Battle Honours emblazoned on the 51 Standard
Home Defence 1916 - 18 Norway 1940
France and Low Countries 1940 Fortress Europe 1940 - 44
Ruhr 1940 - 1945 Baltic 1940 - 44
Italy 1943 France and Germany 1944 - 45
The Squadron Standard in the Royal Air Force
Standards have been used by the British armed forces for many centuries. It is probable that their original purpose was to be the rallying point during a confused battle. Emblazoned on them are the battle honours recording the proud traditions of the unit, and constituting a memorial to those who have gone before and contributed to these traditions. Above all, a Standard is a symbol of the Sovereign's trust in the unit concerned.
Standards for the Royal Air Force were created by His Majesty King George VI on 1 April 1943, to mark the twenty-fifth anniversary of the formation of the Royal Air Force. Squadrons qualify for the award of a standard after twenty-five years of service, or by having earned the Sovereign's appreciation for especially outstanding operations. A new standard may be presented after the original standard has been in service for twenty-five years.

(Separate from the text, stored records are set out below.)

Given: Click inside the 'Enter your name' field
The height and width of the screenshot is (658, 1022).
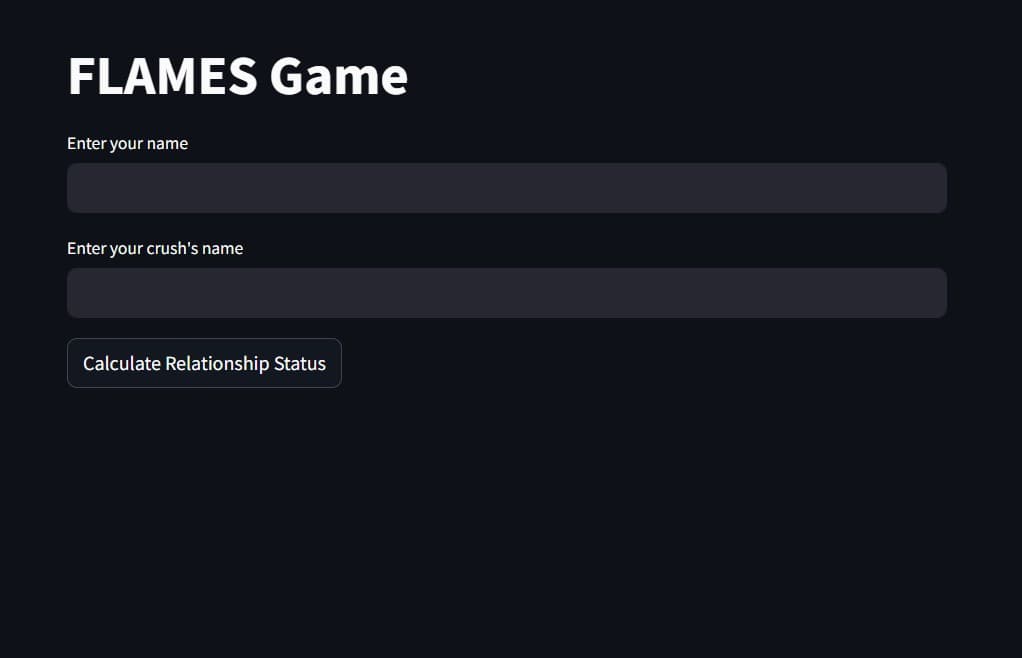Looking at the screenshot, I should (507, 187).
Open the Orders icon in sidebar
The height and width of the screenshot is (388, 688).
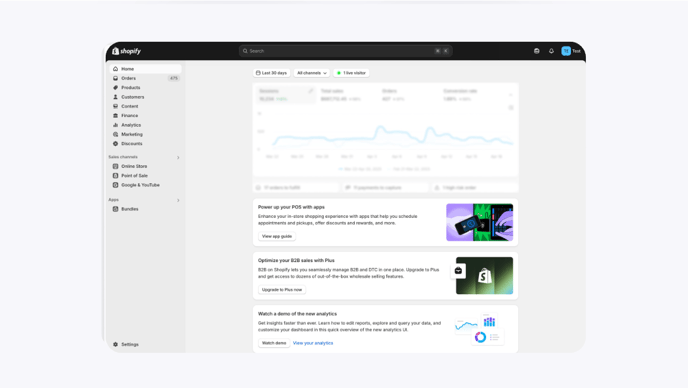[115, 78]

The practice of consecrating standards is of very long standing, and because of this religious significance they become not only an outward sign of unity, loyalty and achievement, but also a symbol of fellowship with God.
The combination of these factors accords a deep significance to the Squadron Standard. It is to be honoured as a symbol of the trust which the Sovereign places in the Squadron and an emblem of its achievments. It is a focus for our traditions, a reminder of the devotion and sacrifices of our predecessors, and a inspiration to those who serve.